▸ **FRAGMENTO DE TEXTO**
=-=-=-=-=
Si mal no recuerdo, el 28 de abril de 2009 en España fue comunicado oficialmente el primer caso de un paciente infectado por el virus H1N1. Se trataba de un muchacho de Almansa recién llegado de un viaje a Méjico. En aquellos días la enfermedad fue bautizada con el cacofónico apelativo de gripe porcina; y así, legiones de marranitos pagaron con su vida semejante error semántico. Una verdadera hecatombe, una auténtica masacre gorrina. Una lástima. Gracias a Dios, la cordura prevaleció e incluso permitió la salvación de os porquiños rifados este verano en las Festas de Miamán, en Baños de Molgas. Aquella apocalíptica enfermedad hoy en día se ha convertido en la popular Gripe A.
Hasta el día que escribo estas notas han transcurrido exactamente 112 días. Esta mañana en mi consulta he atendido a una chica de 15 años que había regresado de Londres apenas con 48 horas de antelación. En la capital británica sufrió los primeros síntomas: fiebre, escalofríos, tos, cefalea, náuseas, congestión nasal y mialgias generalizadas... que ella trató de neutralizar tomando paracetamol.
La chiquilla presentaba una temperatura de 38ºC y su cuadro clínico había mejorado, excepto por la persistencia de la fiebre y de una cierta disnea de esfuerzo. La derivamos al Servicio de Urgencias del Complexo Hospitalario de Ourense (CHOU), donde se tomaron las muestras biológicas que pudieran confirmar la etiología vírica de su afectación. La radiografía de tórax, afortunadamente, resultó negativa, con ausencia de signos sospechosos de una infiltración neumónica. Se le recomendó aislamiento en su domicilio durante una semana, tratando su sintomatología con el socorrido paracetamol. Y desde entonces allí permanece en observación.
=-=-=-=-=
▸ **DATOS PROPORCIONADOS**

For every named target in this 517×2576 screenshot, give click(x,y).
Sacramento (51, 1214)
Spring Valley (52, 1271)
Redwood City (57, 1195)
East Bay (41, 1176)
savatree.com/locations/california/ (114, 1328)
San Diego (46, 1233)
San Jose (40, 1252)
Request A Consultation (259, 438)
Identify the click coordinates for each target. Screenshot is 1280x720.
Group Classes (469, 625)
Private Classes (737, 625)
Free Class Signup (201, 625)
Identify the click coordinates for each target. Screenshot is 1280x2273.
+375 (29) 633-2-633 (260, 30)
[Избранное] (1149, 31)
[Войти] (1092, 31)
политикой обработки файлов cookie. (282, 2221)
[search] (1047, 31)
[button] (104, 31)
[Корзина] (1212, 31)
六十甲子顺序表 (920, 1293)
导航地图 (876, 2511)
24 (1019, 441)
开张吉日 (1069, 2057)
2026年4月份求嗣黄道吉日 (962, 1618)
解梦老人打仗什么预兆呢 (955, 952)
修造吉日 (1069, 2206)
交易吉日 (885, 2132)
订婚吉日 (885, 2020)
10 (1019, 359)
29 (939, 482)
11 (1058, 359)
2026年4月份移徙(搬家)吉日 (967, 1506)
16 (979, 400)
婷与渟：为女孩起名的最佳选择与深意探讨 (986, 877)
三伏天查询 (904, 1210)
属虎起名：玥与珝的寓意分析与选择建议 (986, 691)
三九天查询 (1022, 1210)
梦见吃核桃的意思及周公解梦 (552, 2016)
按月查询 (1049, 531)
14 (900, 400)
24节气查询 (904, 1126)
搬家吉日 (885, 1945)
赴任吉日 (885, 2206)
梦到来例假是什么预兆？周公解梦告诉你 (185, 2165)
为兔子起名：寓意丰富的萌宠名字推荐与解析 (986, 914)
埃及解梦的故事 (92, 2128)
=-=-=-=-=
▸ **TAREAS DEL EJERCICIO**
**A.** En el texto sobre la gripe A, ¿a qué servicio se derivó a la chica de 15 años?
**B.** Transcribe tal cual el pasaje del texto sobre la gripe A que va desde "La chiquilla presentaba" hasta "permanece en observación.", ambos incluidos.
**C.** Continúa el texto sobre la gripe A a partir de su última frase.

▸ **RESULTADOS**
**A.** Al Servicio de Urgencias del Complexo Hospitalario de Ourense (CHOU).

**B.**
La chiquilla presentaba una temperatura de 38ºC y su cuadro clínico había mejorado, excepto por la persistencia de la fiebre y de una cierta disnea de esfuerzo. La derivamos al Servicio de Urgencias del Complexo Hospitalario de Ourense (CHOU), donde se tomaron las muestras biológicas que pudieran confirmar la etiología vírica de su afectación. La radiografía de tórax, afortunadamente, resultó negativa, con ausencia de signos sospechosos de una infiltración neumónica. Se le recomendó aislamiento en su domicilio durante una semana, tratando su sintomatología con el socorrido paracetamol. Y desde entonces allí permanece en observación.

**C.**
Contando por lo bajo, calculo que desde su regreso de Londres, incluyendo los presentes en la consulta (una estudiante de prácticas de Medicina y un servidor), esta joven tranquilamente pudiera haber contagiado a una docena larga de personas. Cuando le entregué una mascarilla de papel para que se protegiera la boca y la nariz (me temo que barbijo y barbuquejo van a ser a partir de ahora palabras muy de moda) se derumbó y rompió a llorar, desconsolada. Su única preocupación era que la vieran de esa manera el menor número de personas. Entonces, sentí por ella una solidaria compasión. Sin haberlo pretendido, de repente la habíamos estigmatizado marcándola como una apestada, y en cierto modo, alguien del que los prójimos deberían guardarse.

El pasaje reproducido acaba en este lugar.